EXTRACTED RECORDS: Begin

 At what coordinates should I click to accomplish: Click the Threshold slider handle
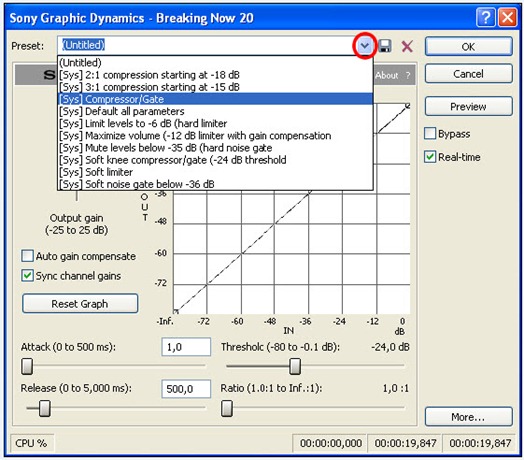[295, 366]
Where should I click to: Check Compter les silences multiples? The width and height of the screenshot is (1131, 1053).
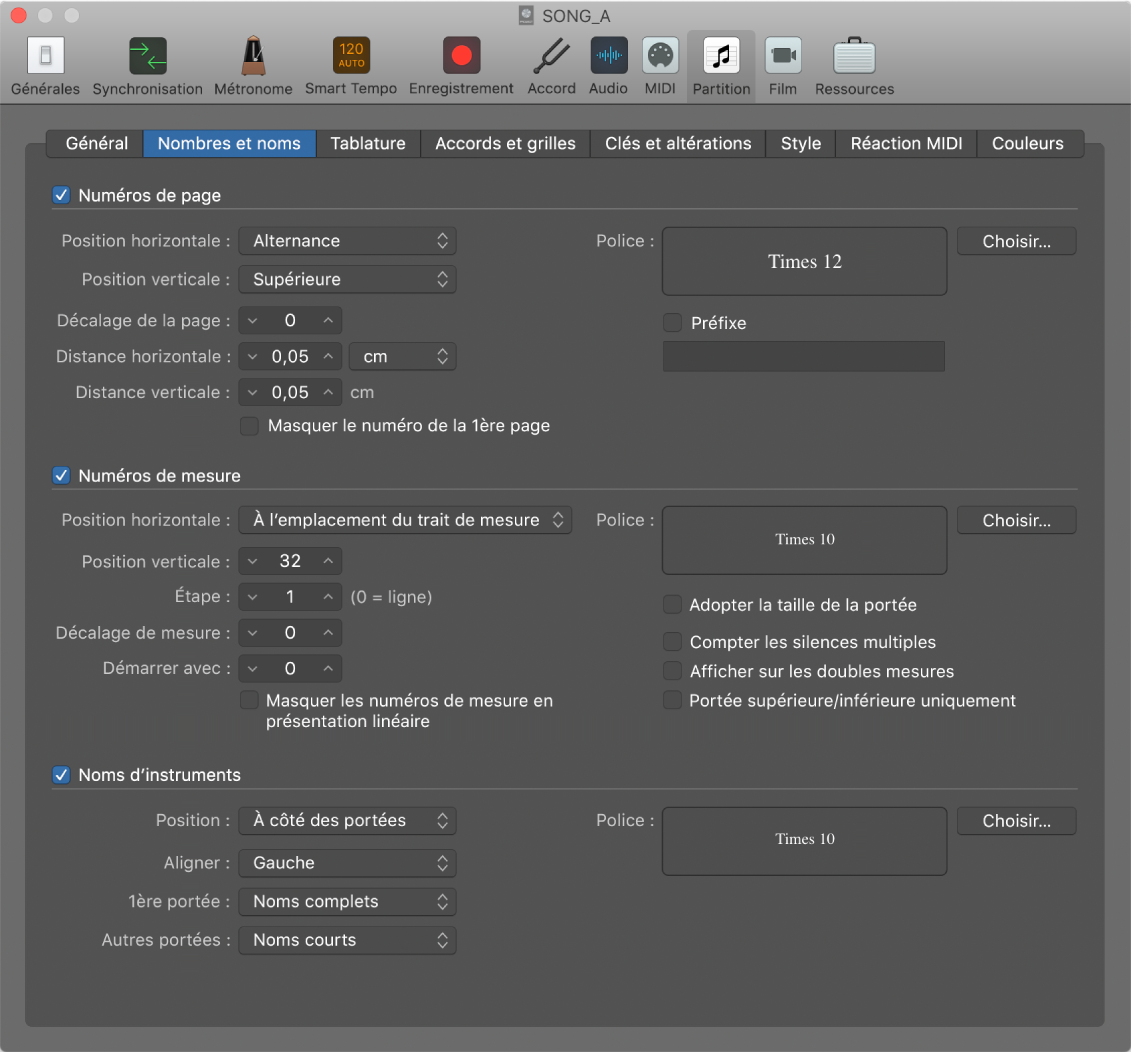[673, 642]
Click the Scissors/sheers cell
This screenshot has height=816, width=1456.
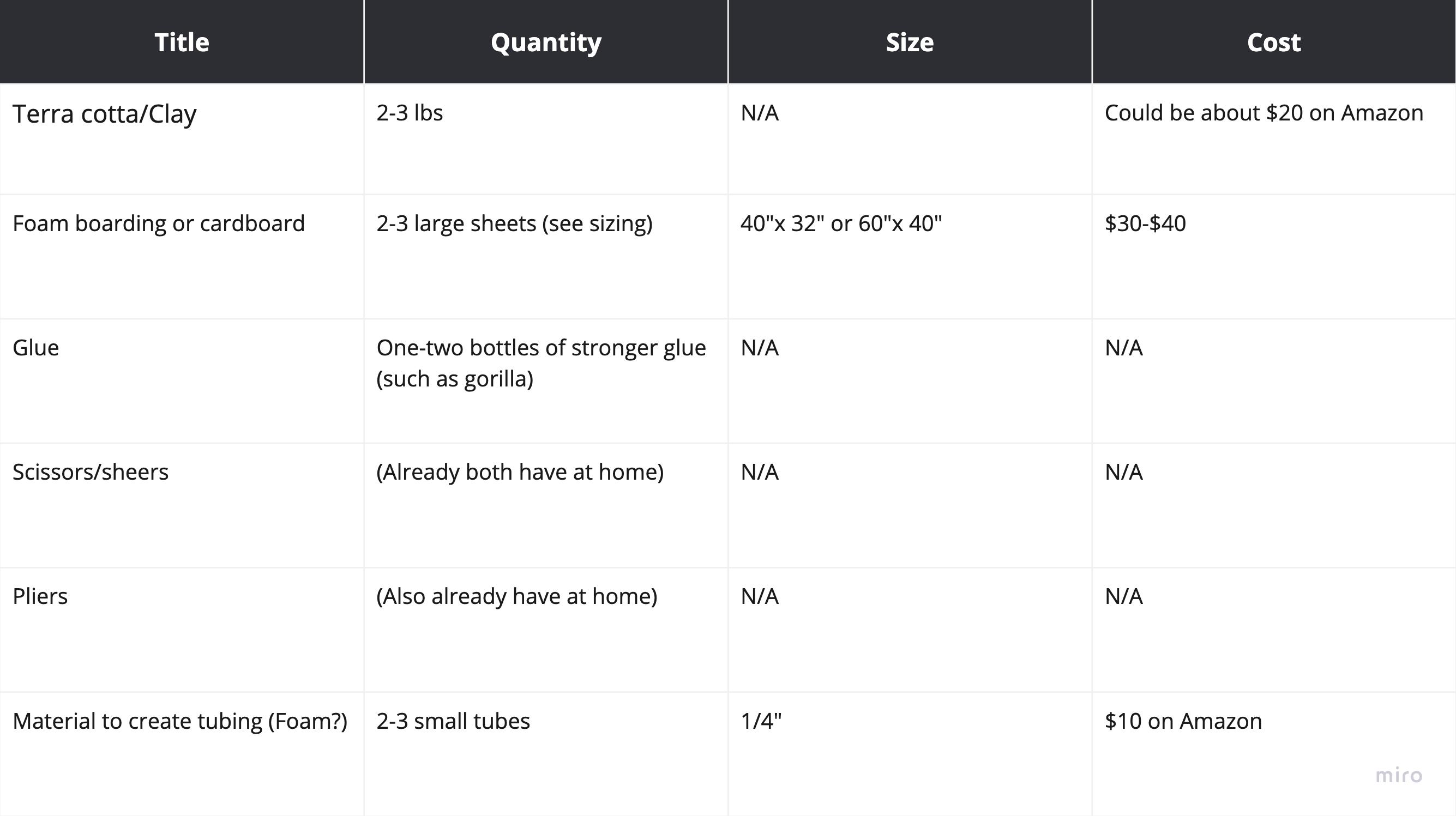point(91,473)
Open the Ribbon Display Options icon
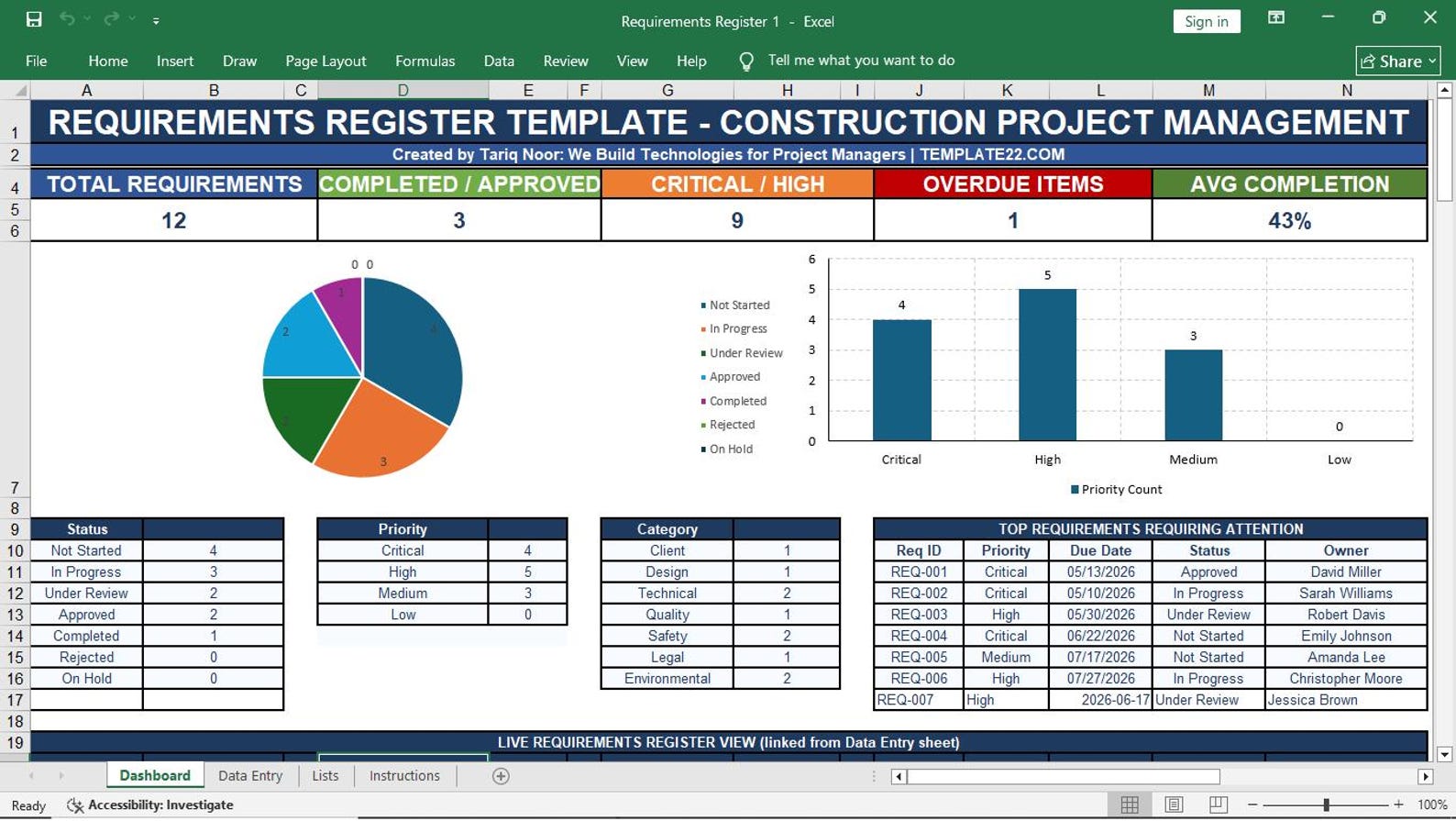This screenshot has height=821, width=1456. [x=1275, y=17]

EXTRACTED RECORDS: End

**WORK TASK:** Give the entries again, exactly and in full, with no image included.

**COMPLETED TASK:**
 At what coordinates should I click to accomplish: Click the Threshold slider handle
[295, 366]
Where should I click to: Check Compter les silences multiples? The width and height of the screenshot is (1131, 1053).
[673, 642]
Click the Scissors/sheers cell
This screenshot has height=816, width=1456.
point(91,473)
Open the Ribbon Display Options icon
This screenshot has height=821, width=1456. [x=1275, y=17]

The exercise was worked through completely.